#### [Material for the task]

---

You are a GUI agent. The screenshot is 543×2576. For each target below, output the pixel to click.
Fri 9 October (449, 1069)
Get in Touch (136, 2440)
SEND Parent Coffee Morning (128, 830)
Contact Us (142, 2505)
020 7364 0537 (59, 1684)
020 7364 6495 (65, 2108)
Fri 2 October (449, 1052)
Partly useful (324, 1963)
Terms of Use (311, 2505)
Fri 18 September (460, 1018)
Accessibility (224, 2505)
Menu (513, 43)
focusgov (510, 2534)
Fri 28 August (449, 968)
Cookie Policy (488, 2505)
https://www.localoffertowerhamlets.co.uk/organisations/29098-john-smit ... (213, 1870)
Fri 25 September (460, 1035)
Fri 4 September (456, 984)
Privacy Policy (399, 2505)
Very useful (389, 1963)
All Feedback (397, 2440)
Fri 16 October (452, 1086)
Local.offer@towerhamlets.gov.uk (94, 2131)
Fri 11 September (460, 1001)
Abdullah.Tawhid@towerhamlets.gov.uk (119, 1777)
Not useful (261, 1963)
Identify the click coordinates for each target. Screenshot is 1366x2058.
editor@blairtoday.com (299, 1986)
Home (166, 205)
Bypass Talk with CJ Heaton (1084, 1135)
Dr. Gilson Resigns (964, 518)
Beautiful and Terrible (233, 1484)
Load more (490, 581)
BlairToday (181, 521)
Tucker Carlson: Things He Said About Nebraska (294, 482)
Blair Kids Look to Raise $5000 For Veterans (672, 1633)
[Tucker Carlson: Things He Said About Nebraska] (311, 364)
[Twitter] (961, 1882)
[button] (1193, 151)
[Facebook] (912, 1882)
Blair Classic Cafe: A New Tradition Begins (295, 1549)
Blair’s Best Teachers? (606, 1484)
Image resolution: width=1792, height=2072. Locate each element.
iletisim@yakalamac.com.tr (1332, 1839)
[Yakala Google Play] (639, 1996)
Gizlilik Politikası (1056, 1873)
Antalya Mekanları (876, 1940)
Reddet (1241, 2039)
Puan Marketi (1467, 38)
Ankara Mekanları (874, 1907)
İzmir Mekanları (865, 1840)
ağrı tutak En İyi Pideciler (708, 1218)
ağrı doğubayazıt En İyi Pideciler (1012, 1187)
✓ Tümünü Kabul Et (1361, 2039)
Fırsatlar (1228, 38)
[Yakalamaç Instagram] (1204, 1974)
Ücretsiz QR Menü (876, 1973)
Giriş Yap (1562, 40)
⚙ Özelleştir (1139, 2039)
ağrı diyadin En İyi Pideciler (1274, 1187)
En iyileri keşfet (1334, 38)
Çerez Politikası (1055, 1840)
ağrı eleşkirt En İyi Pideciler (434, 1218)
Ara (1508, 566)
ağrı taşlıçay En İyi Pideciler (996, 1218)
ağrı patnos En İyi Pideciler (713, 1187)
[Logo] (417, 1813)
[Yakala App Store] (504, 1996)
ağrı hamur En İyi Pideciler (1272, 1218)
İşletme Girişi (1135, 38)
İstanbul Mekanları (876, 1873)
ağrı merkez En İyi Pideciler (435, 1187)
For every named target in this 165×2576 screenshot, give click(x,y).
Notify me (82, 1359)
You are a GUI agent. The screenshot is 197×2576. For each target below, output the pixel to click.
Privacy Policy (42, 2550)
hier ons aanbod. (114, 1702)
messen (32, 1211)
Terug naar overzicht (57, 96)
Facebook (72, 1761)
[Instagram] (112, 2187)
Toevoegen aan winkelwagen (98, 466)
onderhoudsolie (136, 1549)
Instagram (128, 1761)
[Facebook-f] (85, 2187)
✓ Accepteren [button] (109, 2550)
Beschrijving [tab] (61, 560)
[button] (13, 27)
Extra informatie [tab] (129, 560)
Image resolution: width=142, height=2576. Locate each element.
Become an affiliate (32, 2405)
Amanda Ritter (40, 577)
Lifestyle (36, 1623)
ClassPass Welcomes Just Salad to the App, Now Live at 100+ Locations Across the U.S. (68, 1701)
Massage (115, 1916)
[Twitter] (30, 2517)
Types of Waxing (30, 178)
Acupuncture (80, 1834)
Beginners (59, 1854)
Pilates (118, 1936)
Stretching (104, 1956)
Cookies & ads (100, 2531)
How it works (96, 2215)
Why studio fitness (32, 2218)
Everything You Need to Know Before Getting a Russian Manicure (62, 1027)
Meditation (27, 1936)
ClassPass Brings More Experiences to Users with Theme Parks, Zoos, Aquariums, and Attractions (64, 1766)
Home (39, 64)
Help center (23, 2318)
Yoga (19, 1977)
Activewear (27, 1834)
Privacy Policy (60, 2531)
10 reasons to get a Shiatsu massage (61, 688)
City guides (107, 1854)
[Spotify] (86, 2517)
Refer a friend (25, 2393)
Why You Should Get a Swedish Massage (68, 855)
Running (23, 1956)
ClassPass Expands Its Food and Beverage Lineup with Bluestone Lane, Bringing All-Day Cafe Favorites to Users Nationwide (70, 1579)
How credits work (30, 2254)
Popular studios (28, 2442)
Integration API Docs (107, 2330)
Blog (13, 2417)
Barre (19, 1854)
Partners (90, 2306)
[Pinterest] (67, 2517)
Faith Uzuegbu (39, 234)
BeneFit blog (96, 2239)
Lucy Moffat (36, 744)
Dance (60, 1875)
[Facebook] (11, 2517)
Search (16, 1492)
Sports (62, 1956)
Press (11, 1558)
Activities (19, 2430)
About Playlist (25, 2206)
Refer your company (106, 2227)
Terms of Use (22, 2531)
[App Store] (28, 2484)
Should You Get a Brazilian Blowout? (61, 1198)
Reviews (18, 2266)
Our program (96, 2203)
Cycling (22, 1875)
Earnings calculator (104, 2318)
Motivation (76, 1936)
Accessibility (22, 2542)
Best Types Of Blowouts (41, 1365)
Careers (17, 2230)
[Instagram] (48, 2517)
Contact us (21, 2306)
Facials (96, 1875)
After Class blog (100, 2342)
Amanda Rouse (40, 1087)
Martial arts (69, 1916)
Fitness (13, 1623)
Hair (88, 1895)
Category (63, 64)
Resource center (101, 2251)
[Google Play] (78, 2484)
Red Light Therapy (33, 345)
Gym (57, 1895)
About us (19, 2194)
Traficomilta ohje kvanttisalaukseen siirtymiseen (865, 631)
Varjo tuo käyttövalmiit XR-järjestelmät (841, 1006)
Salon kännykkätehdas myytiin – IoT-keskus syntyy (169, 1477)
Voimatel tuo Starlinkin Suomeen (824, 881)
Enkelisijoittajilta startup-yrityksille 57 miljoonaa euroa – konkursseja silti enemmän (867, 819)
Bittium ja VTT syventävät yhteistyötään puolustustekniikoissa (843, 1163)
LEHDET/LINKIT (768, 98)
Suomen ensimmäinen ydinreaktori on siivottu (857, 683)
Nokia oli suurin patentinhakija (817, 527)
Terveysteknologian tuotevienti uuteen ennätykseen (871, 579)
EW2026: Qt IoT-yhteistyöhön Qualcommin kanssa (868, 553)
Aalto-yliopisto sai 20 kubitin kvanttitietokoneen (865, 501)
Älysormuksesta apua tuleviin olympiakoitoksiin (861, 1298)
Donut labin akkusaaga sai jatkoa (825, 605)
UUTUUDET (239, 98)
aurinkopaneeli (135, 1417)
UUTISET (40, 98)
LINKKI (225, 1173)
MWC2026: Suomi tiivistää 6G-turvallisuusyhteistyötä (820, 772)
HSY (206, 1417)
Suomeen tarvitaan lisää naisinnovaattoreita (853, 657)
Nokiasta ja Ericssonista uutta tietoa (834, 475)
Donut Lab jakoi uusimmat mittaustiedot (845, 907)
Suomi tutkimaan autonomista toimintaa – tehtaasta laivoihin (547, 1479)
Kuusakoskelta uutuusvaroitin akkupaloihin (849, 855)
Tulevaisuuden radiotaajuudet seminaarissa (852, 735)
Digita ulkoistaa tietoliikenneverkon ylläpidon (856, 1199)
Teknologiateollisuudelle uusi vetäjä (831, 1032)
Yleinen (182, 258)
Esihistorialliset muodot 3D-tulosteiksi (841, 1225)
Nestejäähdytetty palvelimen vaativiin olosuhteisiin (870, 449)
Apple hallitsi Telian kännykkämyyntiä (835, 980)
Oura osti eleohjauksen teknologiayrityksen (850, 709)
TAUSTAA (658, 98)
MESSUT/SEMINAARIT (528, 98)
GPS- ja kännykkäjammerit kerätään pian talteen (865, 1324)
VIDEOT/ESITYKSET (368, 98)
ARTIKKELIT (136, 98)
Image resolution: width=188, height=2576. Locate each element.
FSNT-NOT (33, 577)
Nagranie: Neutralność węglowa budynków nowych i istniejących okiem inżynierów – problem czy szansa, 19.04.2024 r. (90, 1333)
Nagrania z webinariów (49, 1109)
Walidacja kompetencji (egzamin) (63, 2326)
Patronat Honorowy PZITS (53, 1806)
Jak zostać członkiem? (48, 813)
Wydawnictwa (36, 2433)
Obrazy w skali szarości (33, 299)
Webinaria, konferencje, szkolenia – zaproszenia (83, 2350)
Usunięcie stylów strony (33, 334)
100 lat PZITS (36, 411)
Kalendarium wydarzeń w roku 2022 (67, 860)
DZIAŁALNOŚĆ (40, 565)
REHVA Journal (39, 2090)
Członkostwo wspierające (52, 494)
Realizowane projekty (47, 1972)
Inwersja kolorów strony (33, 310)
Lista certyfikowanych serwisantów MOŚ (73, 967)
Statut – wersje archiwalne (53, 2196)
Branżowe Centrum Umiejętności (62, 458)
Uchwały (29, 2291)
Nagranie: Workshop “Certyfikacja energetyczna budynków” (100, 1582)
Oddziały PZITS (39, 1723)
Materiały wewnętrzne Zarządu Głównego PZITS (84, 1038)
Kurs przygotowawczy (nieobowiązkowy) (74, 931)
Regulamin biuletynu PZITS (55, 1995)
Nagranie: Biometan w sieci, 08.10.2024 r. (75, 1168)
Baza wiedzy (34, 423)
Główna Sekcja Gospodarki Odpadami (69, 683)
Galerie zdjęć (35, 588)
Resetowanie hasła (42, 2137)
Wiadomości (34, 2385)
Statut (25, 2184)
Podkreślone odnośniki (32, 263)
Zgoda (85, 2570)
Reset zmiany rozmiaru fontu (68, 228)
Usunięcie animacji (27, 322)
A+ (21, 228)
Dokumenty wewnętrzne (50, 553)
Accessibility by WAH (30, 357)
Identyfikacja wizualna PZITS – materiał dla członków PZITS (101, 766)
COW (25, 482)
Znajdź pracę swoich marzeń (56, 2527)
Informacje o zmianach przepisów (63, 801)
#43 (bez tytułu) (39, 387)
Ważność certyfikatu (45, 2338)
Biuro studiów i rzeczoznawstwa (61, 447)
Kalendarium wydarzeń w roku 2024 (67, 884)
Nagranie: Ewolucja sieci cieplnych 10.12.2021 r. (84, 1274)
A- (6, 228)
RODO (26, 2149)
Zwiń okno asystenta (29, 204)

---

#### [Brief]
Go through the listing above and return each line that includes the word "roku".

#### [Answer section]
Kalendarium wydarzeń w roku 2022 (67, 860)
Kalendarium wydarzeń w roku 2024 (67, 884)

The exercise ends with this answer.